Python Quick Start#

This section shows a minimal end-to-end Python setup:

  1. Install pycunls

  2. Write a tiny script

  3. Run it

Step 1: Install pycunls#

Use pycunls Installation and make sure pycunls is importable.

Step 2: Create a minimal script#

Create minimal.py. The script solves the simplest possible nonlinear least-squares problem: a single scalar variable \(x\) pulled toward a target value \(o = 2\) by a prior factor with residual \(r = x - o\). The cost is \(\tfrac{1}{2}\|x - o\|^2\), so the optimal solution is \(x^* = 2\).

Imports and GPU data. All GPU memory is managed via CuPy arrays. A CudaStream is required by every pycunls API call — it controls asynchronous GPU execution.

import cupy as cp
import pycunls

stream = pycunls.CudaStream()

# Initial guess: x = 0.  Target observation: o = 2.
state_gpu = cp.array([0.0], dtype=cp.float32)
obs_gpu   = cp.array([2.0], dtype=cp.float32)

Create the state batch. A VectorStateBatch1 wraps the device memory as a batch of 1-dimensional Euclidean state blocks (see State API).

state_batch = pycunls.VectorStateBatch1(state_gpu, 1)

Create the factor batch. A PriorVectorFactorBatch1 computes the residual \(r = x - o\) and Jacobian \(J = I\) for each factor (see Factor API).

prior = pycunls.PriorVectorFactorBatch1(obs_gpu, 1)

Wire state pointers and assemble the problem. The state-pointer list tells the solver which state block each factor reads. For a prior factor with one state input, there is exactly one pointer per factor.

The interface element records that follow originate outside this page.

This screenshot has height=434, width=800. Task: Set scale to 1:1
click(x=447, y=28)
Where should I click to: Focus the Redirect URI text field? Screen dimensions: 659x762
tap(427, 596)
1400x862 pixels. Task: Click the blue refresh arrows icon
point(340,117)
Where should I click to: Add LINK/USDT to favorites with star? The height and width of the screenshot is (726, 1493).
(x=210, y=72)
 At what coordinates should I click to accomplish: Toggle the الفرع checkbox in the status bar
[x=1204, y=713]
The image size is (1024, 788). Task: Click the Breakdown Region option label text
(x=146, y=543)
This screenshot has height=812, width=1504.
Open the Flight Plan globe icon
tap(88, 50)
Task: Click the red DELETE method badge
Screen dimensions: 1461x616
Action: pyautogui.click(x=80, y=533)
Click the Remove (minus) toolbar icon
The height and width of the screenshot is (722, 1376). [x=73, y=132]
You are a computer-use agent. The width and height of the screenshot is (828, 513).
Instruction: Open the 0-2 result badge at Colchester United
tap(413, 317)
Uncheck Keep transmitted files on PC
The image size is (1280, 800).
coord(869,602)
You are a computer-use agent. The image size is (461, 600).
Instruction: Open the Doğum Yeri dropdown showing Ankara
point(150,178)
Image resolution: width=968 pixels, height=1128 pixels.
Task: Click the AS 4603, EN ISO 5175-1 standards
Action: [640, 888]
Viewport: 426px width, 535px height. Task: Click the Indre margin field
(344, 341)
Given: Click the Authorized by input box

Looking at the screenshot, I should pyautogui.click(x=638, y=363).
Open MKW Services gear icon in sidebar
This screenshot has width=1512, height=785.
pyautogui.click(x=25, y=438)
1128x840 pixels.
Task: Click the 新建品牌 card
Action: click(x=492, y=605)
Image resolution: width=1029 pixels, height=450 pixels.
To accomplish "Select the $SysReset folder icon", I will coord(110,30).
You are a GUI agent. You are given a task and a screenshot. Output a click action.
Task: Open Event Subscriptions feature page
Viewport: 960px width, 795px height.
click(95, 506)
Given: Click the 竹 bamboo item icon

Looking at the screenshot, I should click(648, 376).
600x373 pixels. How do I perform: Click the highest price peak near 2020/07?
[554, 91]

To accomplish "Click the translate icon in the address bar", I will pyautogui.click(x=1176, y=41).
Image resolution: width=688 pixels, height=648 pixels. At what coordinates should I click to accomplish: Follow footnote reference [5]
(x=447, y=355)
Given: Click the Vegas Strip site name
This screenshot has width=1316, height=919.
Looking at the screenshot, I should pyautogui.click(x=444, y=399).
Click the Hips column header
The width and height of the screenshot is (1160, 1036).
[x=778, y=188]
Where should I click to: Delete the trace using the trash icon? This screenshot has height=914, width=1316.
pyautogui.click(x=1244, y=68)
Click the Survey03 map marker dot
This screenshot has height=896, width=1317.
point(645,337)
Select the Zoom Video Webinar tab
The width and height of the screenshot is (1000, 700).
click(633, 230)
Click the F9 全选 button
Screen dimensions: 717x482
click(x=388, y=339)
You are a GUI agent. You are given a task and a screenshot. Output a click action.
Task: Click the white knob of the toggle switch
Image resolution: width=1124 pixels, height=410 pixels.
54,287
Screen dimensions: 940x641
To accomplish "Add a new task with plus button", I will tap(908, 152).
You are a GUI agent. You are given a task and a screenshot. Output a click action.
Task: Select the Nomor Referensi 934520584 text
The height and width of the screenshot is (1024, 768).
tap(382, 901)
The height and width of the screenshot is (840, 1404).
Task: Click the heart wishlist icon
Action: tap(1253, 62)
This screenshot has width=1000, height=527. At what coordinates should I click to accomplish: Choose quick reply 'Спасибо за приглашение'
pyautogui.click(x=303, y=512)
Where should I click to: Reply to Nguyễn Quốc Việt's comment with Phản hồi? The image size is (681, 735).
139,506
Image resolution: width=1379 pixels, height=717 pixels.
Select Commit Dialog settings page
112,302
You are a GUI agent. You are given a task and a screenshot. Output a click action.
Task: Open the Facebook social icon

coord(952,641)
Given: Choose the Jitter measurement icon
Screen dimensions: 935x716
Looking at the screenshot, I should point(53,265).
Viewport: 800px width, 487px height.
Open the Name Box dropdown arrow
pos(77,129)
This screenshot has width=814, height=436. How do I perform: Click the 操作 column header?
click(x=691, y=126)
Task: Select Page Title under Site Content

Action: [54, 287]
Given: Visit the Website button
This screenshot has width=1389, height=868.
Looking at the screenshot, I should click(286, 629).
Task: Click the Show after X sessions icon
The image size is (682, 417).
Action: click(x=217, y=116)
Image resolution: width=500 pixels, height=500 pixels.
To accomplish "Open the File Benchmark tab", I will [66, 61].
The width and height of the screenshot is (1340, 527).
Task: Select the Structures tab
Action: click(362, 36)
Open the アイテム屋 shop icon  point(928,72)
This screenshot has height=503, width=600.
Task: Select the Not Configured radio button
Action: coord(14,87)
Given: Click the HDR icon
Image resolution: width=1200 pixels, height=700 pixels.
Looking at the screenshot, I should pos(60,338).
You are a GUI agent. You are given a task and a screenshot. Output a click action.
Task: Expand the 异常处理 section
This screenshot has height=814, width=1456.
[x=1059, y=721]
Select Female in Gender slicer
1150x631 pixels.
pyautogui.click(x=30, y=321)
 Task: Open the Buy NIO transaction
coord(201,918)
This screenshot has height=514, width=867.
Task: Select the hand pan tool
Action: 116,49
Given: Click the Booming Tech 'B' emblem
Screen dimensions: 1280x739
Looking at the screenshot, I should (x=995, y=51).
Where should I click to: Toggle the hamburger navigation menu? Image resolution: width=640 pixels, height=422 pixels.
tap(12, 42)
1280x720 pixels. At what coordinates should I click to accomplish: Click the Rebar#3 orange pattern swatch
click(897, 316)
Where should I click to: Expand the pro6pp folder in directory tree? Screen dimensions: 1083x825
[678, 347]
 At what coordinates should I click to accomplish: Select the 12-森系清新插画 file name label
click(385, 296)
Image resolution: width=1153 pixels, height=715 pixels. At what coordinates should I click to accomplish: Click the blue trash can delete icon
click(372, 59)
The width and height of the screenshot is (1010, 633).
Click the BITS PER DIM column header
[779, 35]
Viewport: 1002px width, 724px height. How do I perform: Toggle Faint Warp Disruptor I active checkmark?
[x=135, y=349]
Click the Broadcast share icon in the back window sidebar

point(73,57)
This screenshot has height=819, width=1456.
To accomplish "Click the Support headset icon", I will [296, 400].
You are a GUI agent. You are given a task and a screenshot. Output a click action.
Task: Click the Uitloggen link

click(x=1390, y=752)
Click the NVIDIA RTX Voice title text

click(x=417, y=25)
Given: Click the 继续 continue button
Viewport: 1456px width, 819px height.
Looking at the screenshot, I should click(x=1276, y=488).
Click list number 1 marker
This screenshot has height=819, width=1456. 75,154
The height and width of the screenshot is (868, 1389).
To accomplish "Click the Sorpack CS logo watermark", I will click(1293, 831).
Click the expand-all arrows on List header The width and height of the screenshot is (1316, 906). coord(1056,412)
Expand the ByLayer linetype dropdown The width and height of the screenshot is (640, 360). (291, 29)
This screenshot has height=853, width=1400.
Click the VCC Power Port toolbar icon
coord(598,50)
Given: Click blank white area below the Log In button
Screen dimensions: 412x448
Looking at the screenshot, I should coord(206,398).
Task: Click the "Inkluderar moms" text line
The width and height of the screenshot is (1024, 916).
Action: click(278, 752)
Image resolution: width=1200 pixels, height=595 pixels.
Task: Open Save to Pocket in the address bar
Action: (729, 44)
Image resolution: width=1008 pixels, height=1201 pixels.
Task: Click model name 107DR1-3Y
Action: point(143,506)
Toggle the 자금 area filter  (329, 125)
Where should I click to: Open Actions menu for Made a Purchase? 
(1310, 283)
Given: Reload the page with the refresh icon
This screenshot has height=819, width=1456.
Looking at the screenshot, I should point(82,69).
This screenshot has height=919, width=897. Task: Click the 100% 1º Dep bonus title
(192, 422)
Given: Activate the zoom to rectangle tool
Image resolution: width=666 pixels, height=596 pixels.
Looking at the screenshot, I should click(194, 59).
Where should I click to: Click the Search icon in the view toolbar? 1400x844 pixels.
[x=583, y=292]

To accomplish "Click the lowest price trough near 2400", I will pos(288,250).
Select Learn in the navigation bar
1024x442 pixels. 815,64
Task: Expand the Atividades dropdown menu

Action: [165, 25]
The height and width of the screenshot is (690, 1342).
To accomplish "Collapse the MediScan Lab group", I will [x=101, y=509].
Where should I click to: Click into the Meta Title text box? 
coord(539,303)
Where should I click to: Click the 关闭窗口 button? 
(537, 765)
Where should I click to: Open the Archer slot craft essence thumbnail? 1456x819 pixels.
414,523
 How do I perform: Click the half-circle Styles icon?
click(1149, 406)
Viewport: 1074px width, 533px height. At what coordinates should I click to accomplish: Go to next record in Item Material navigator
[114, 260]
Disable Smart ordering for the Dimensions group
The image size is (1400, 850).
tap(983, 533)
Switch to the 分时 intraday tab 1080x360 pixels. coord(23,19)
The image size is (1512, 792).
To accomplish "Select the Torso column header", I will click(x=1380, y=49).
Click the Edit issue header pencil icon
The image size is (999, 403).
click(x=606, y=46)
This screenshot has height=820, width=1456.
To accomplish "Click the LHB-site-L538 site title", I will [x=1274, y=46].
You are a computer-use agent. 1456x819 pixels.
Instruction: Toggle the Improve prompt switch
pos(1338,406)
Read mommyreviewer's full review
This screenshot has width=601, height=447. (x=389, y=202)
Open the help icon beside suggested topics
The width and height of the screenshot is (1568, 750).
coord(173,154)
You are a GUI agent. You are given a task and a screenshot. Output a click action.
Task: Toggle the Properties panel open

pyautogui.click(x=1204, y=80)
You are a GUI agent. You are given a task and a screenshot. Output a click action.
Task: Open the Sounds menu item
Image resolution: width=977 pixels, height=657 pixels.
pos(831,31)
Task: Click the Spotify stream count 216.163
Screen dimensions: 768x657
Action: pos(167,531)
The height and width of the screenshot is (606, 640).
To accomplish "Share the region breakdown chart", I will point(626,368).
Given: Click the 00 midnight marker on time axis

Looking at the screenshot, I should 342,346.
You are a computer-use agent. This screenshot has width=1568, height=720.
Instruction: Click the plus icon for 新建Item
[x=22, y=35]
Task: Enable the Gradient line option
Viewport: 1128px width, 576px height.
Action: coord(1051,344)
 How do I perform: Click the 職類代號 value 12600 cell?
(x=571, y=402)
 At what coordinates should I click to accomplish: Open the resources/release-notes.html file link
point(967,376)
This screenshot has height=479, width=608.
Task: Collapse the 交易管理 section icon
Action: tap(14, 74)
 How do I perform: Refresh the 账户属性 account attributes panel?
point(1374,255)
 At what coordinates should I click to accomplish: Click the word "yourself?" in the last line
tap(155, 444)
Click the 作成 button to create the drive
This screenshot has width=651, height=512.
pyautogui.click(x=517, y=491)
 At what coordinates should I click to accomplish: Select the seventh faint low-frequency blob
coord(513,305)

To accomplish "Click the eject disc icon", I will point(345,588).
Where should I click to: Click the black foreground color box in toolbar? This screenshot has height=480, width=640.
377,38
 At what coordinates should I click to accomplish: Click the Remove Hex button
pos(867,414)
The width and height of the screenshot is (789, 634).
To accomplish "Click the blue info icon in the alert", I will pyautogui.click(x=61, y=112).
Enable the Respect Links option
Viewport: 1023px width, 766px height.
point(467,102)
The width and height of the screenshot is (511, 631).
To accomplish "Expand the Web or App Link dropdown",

Problem collects all state and factor batches into a single factor graph (see Minimizer API).

state_ptrs = [state_batch.state_block_device_ptr(0)]

problem = pycunls.Problem()
problem.add_state_batch(state_batch)
problem.add_factor_batch(prior, state_ptrs)

Run the solver. LevenbergMarquardtMinimizer solves the damped normal equations at each iteration and adapts the damping parameter \(\lambda\) based on step quality. minimize updates the state memory in-place and returns a MinimizerSummary with solve statistics. The minimizer allocates GPU workspace during initialization before the first linearized solve.

minimizer = pycunls.LevenbergMarquardtMinimizer()
summary   = minimizer.minimize(stream, problem)

Inspect results.

print(f"Iterations:   {summary.num_iterations}")
print(f"Initial cost: {summary.initial_cost}")
print(f"Final cost:   {summary.final_cost}")
print(f"Solution x:   {cp.asnumpy(state_gpu)}")

Step 3: Run#

python minimal.py

You should see the final cost decrease toward zero and the solution converge to \(x = 2\).